Melalui Bidang Tindak Pidana Khusus (Pidsus), Kejaksaan Negeri Solok Selatan berhasil melakukan pemulihan keuangan negara yang bersumber dari denda sebesar Rp50.000.000 (lima puluh juta rupiah) serta uang pengganti sebesar Rp30.000.000 (tiga puluh juta rupiah). Capaian ini merupakan wujud nyata komitmen Kejaksaan dalam menindak tegas tindak pidana korupsi serta mengembalikan kerugian keuangan negara.
Sementara itu, melalui Bidang Perdata dan Tata Usaha Negara (Datun), Kejaksaan Negeri Solok Selatan berhasil melakukan pemulihan keuangan dan kekayaan negara dengan total sebesar Rp193.617.486 (seratus sembilan puluh tiga juta enam ratus tujuh belas ribu empat ratus delapan puluh enam rupiah).
Selain itu, Bidang Pemulihan Aset dan Pengelolaan Barang Bukti (PAPBB) juga mencatatkan kontribusi positif berupa Penerimaan Negara Bukan Pajak (PNBP) sebesar Rp286.059.183 (dua ratus delapan puluh enam juta lima puluh sembilan ribu seratus delapan puluh tiga rupiah) yang bersumber dari pengelolaan barang bukti dan aset negara.
Capaian tersebut turut didukung oleh peran Bidang Pembinaan yang memastikan dukungan administrasi, kepegawaian, serta sarana dan prasarana berjalan secara optimal. Bidang ini juga berhasil mengelola anggaran kantor secara efektif, efisien, dan akuntabel sehingga mendukung kelancaran pelaksanaan tugas dan fungsi Kejaksaan Negeri Solok Selatan secara menyeluruh.

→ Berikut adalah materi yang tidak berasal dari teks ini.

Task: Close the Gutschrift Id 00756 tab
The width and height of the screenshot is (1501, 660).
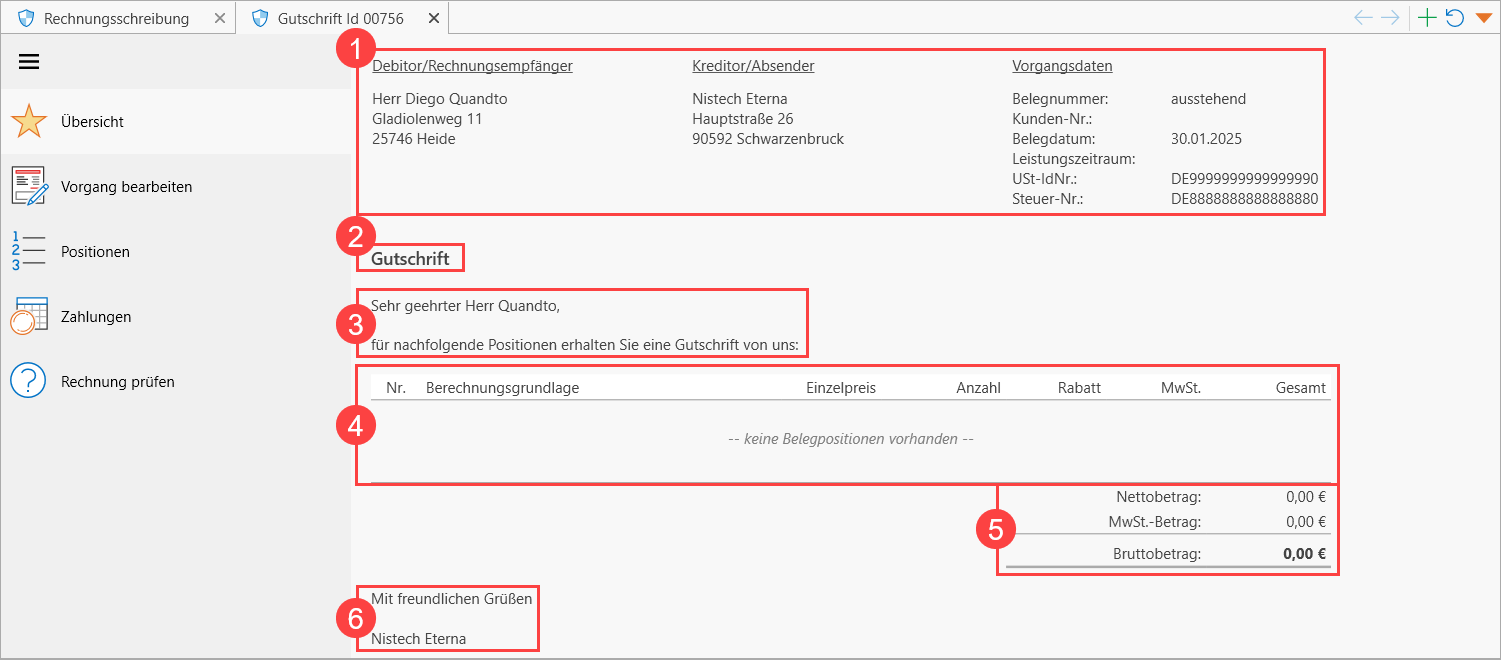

Bidang Intelijen berperan strategis dalam pengumpulan data, pengamanan kebijakan penegakan hukum, serta pengawasan untuk mendukung kinerja institusi. Selain itu, dalam upaya pencegahan tindak pidana dan peningkatan kesadaran hukum masyarakat, Bidang Intelijen Kejaksaan Negeri Solok Selatan secara aktif melaksanakan kegiatan penyuluhan hukum dan penerangan hukum sebagai sarana membangun kedekatan antara Kejaksaan dan masyarakat.
Sementara itu, Bidang Tindak Pidana Umum (Pidum) secara konsisten menjalankan fungsi penuntutan dan penegakan hukum pidana umum secara profesional dan berintegritas. Dalam proses penegakan hukum, Bidang Pidana Umum antara lain berhasil membuktikan di persidangan perkara pembunuhan yang dilakukan oleh terdakwa Dadang Iskandar terhadap Kasat Reskrim Polres Solok Selatan, yang telah diputus pada tanggal 17 September 2025 dan saat ini masih dalam proses upaya hukum kasasi di Mahkamah Agung.
Selain perkara tersebut, Bidang Pidana Umum juga menangani perkara pembunuhan terhadap dua orang korban yang ditemukan di kebun sawit di Kabupaten Solok Selatan, yang hingga kini masih dalam proses persidangan.
Kepala Kejaksaan Negeri Solok Selatan, Dahnir, S.H., M.H., menyampaikan bahwa keberhasilan ini merupakan hasil kerja keras dan komitmen seluruh jajaran Kejaksaan Negeri Solok Selatan dalam menjalankan tugas dan kewenangan sesuai dengan peraturan perundang-undangan, serta sebagai bentuk tanggung jawab dalam menjaga dan memulihkan keuangan negara.
Dengan capaian tersebut, Kejaksaan Negeri Solok Selatan menegaskan komitmennya untuk terus meningkatkan kinerja, memperkuat sinergi antarbidang, serta memberikan pelayanan hukum yang profesional, transparan, dan berkeadilan demi mendukung terwujudnya supremasi hukum dan tata kelola pemerintahan yang bersih.